Hoe dat in de praktijk kan werken, legt Perez uit aan de hand van een onderzoek dat zij in 2021 samen met twee collega’s deed bij een grote gemeente. 'Bewoners van een bepaalde buurt en de gemeente waren het al jaren oneens over de aanpak van grondwaterbeheer. De grondwaterstand in de buurt was structureel te laag. Dat leidde tot problemen met woningen en zelfs instortingsgevaar. Vanwege hun zorgen deden enkele bewoners sinds 2015 drie keer per week peilbuismetingen.

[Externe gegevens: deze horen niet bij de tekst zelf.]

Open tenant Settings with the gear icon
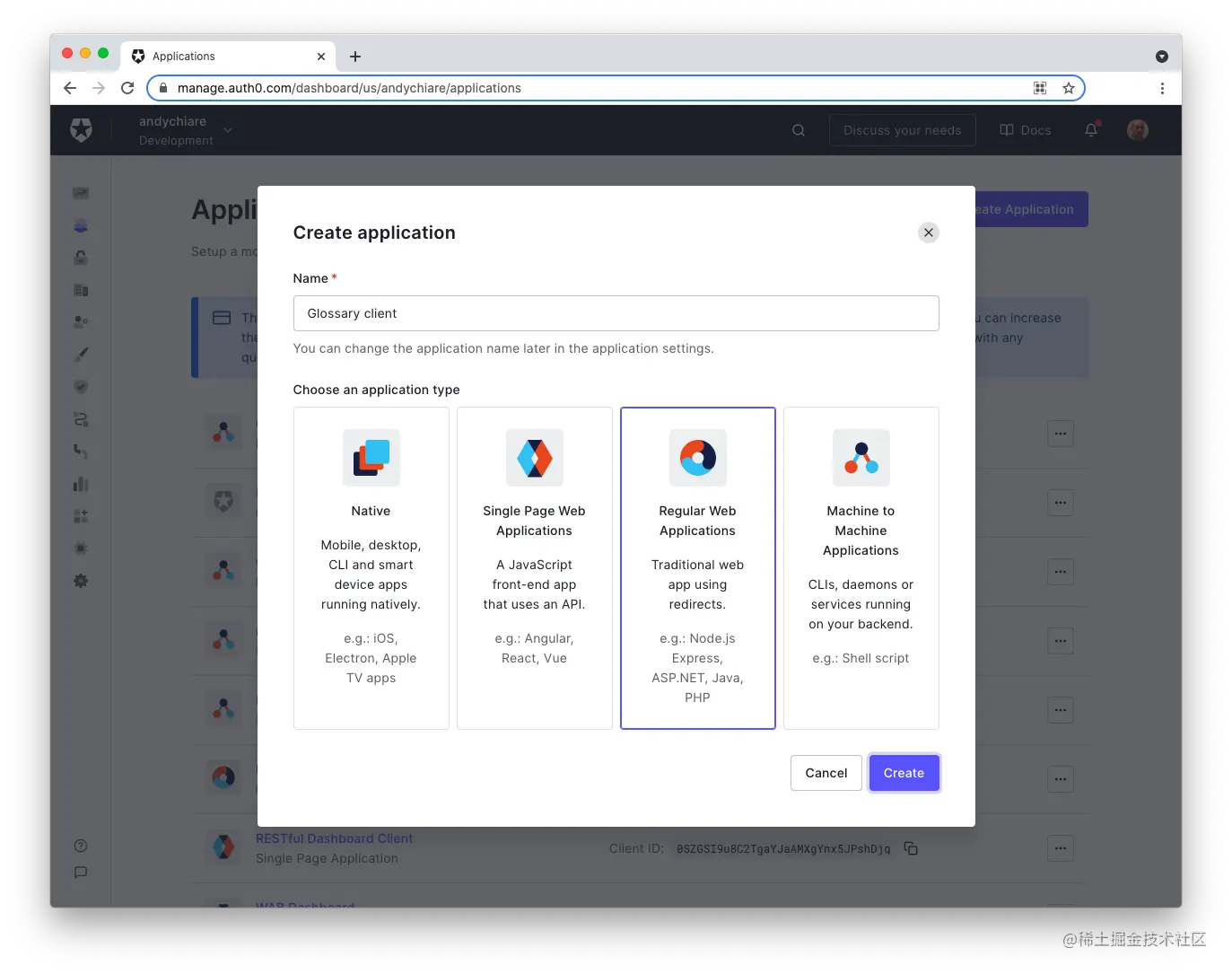 81,581
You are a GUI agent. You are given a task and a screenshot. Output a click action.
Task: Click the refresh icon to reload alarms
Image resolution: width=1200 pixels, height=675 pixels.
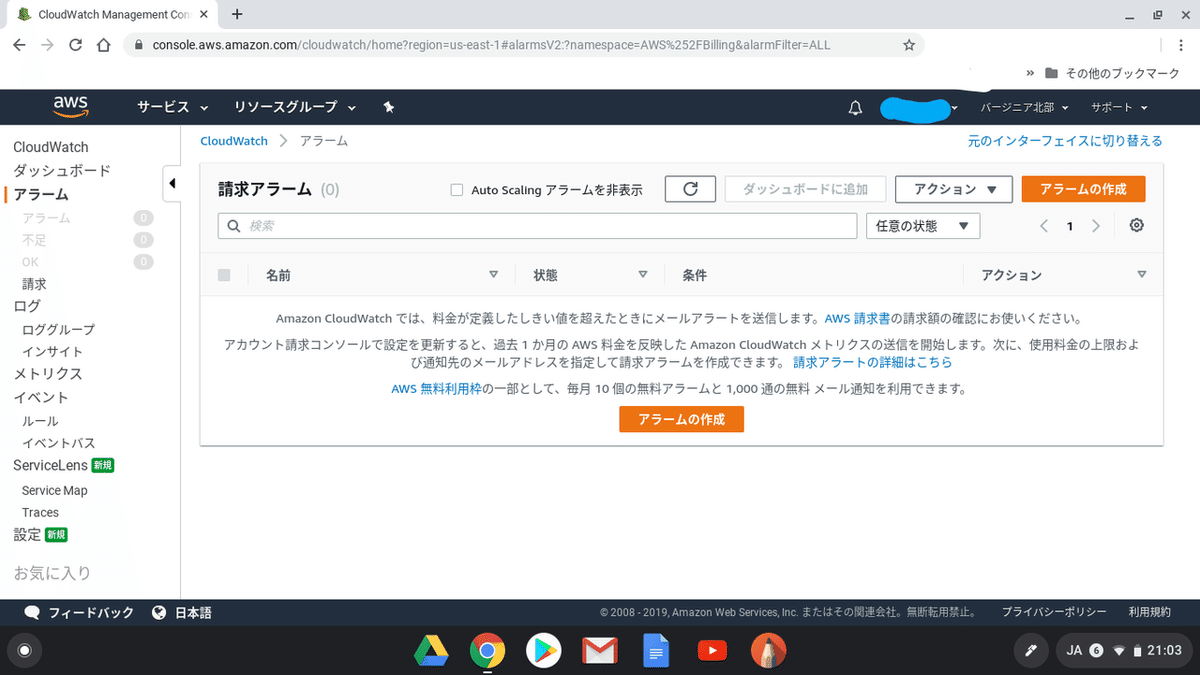(689, 188)
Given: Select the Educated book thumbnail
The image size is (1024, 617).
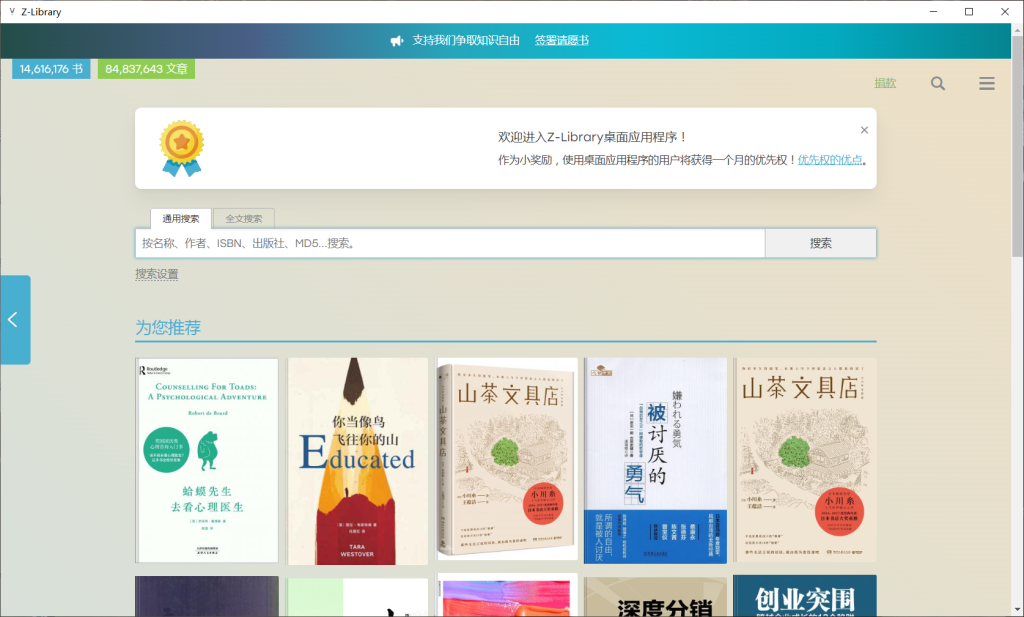Looking at the screenshot, I should point(356,460).
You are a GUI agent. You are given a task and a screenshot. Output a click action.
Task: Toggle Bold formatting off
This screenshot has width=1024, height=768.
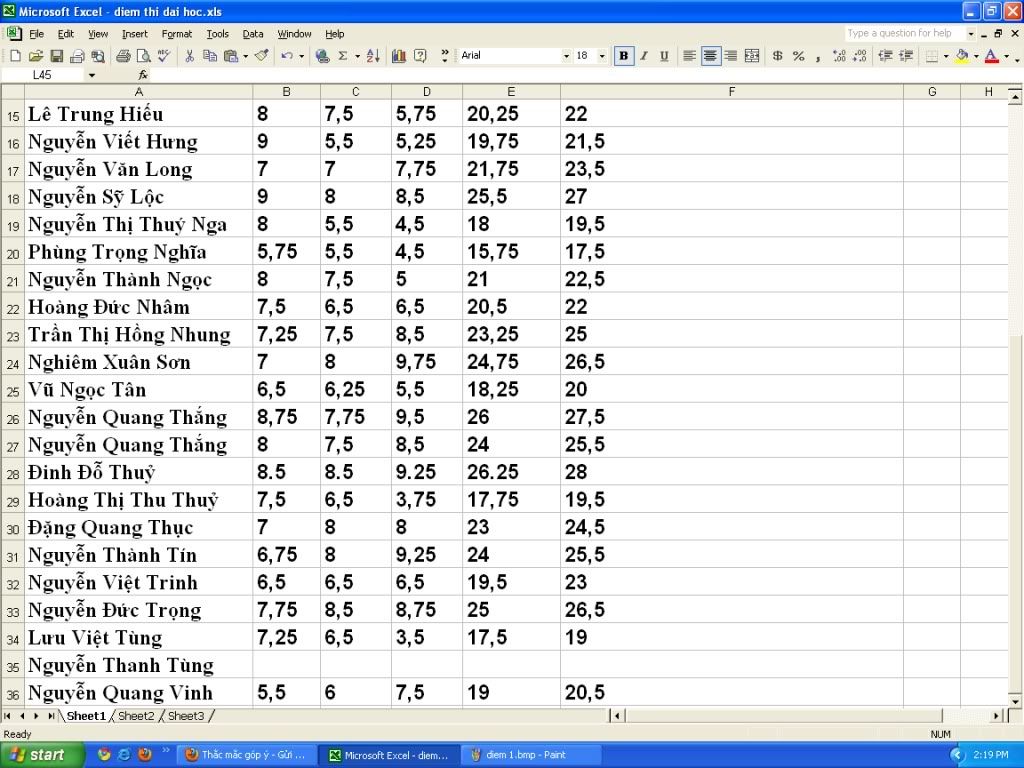(x=624, y=56)
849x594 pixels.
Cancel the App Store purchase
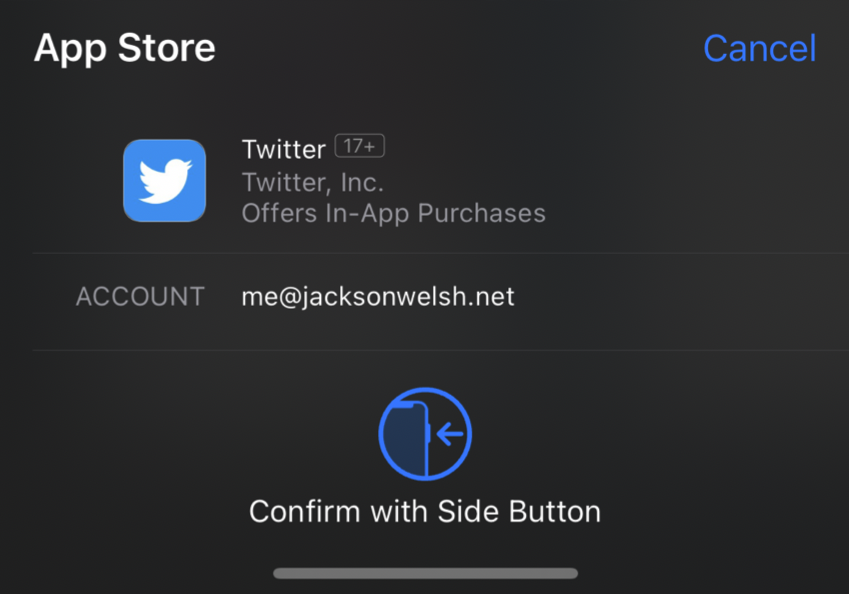click(759, 48)
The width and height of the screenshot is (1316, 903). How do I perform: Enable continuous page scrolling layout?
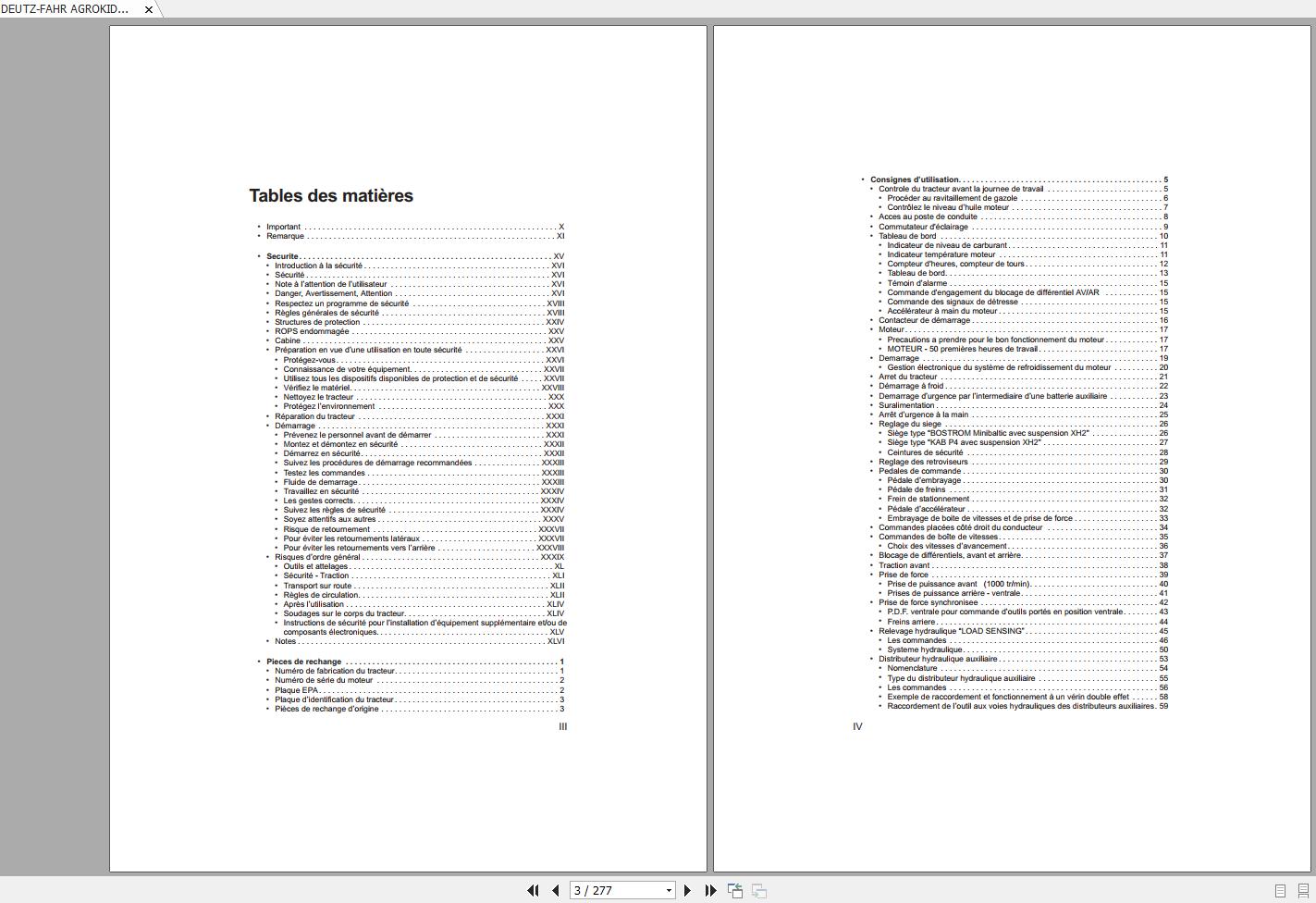click(x=1303, y=890)
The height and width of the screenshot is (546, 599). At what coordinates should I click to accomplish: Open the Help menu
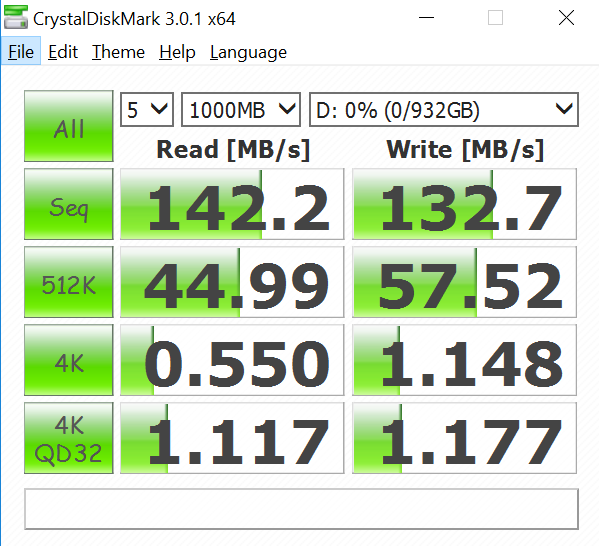[177, 52]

De gemeente startte in 2017 een grondwaterprogramma, waarop buurtbewoners zich organiseerden in het GrondwaterOpPeil project. Maar de samenwerking verliep niet altijd even soepel.'
'Om de knelpunten te herleiden, pasten we het model van de doorleefde ervaring toe. We benoemden het probleem: instortingsgevaar van woningen. Brachten in kaart welke kennis er was bij beide partijen, hoe het communicatieproces verliep, of er wederzijds vertrouwen was en hoe de machtsverhoudingen lagen.'
Les uit het onderzoek
Een belangrijke les uit het onderzoek was: bij bewoners én bij de gemeente moet helder zijn wát het probleem is. Om misverstanden te voorkomen, is het raadzaam om een onafhankelijk expert in te schakelen, die optreedt als intermediair. Perez: 'Hij of zij kan bijvoorbeeld helpen om ervaringskennis van bewoners expliciet zichtbaar te maken voor de beleidsmakers. Zo zorg je ervoor dat de lokale kennis van burgers ertoe doet en daadwerkelijk wordt gebruikt. En als zij het idee hebben dat ze serieus worden genomen, zijn ze ook eerder geneigd om in actie te komen.'
Bewoners fungeren als 'ogen' en 'oren'
Ondanks wat hobbels, was de conclusie van het onderzoek dat lokale, natuurwetenschappelijke en vakinhoudelijke kennis in combinatie met doorleefde ervaring van bewoners een positieve bijdrage levert aan de aanpak van de grondwaterproblemen in de buurt. Zo leidden de peilbuismetingen van de bewoners tot waardevolle kennis over de ontwikkeling van de grondwaterstand en de bodemsamenstelling. Ook fungeerden de bewoners voor de gemeente als de 'ogen en oren' in het veld. En tenslotte experimenteren gemeente en bewoners sinds 2018 samen in een proefproject, waarbij nabijgelegen oppervlaktewater met een pomp naar de Bloemenbuurt wordt gebracht en geïnfiltreerd in de ondergrond.
Sentiment slaat om
Perez realiseert zich dat het model van de doorleefde ervaring geen blauwdruk voor succes is. Per geval zal een strategie moeten worden bepaald, liefst door burgers, wetenschappers en professionals samen. 'Er is geen pasklaar recept, waardoor iedereen opeens duurzamer gaat leven. Toen we in 2008 met dit model begonnen, voelde ik me een roepende in de woestijn. Nu is het sentiment, mede dankzij klimaatspijbelaar Greta Thunberg, gelukkig omgeslagen. Het klimaatprobleem leeft veel meer, mensen passen ook vaker hun handelen erop aan. Maar of we er nu zijn?'
Paquita Perez Salgado geeft donderdag 17 november een gratis Studium Generale publiekscollege over het benutten van burgerkennis bij klimaatvraagstukken. Locatie: Bibliotheek Brunssum. Aanvang: 19.00 uur.